TASK TO COMPLETE:
Look through the records below, and copy out every line that holds the string "dropdown".
[[ DATA FOR THIS TASK open ]]
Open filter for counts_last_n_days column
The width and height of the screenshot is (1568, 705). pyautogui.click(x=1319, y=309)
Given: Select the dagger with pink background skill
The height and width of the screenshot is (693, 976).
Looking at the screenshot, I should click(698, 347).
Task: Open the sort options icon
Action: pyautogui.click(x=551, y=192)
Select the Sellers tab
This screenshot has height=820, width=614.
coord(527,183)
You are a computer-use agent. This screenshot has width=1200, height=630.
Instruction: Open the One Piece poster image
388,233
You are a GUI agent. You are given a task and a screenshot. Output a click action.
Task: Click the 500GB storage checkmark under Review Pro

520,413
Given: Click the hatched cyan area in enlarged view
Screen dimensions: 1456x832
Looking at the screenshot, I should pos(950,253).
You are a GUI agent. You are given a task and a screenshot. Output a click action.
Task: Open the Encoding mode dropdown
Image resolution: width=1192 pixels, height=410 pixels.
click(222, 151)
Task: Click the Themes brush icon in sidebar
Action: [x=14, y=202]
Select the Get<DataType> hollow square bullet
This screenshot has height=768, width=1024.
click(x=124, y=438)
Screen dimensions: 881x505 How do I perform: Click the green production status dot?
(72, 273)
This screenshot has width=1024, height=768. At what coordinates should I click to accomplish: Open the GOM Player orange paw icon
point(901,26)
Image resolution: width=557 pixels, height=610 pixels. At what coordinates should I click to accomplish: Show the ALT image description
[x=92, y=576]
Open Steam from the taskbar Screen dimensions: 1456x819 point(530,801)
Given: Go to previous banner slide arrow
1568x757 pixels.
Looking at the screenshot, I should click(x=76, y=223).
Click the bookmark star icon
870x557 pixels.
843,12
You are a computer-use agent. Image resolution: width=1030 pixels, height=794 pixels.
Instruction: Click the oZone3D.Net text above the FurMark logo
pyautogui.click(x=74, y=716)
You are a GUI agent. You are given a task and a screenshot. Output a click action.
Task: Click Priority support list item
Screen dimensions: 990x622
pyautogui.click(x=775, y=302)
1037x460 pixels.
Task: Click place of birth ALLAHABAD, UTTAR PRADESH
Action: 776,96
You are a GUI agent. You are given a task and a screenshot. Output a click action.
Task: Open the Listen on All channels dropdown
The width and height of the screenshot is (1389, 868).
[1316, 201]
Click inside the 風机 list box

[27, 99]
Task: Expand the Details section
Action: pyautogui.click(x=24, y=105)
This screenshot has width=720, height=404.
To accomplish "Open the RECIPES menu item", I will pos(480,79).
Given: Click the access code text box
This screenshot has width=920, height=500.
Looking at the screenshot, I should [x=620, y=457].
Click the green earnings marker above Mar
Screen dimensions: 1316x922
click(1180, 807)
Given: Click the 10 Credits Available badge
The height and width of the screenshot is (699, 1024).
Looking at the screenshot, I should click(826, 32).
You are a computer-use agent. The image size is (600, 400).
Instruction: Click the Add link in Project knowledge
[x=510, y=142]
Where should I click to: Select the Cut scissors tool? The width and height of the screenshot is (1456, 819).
[[ DATA FOR THIS TASK closed ]]
OUTPUT OF THE TASK:
Task: Open the Encoding mode dropdown
Task: Open the Listen on All channels dropdown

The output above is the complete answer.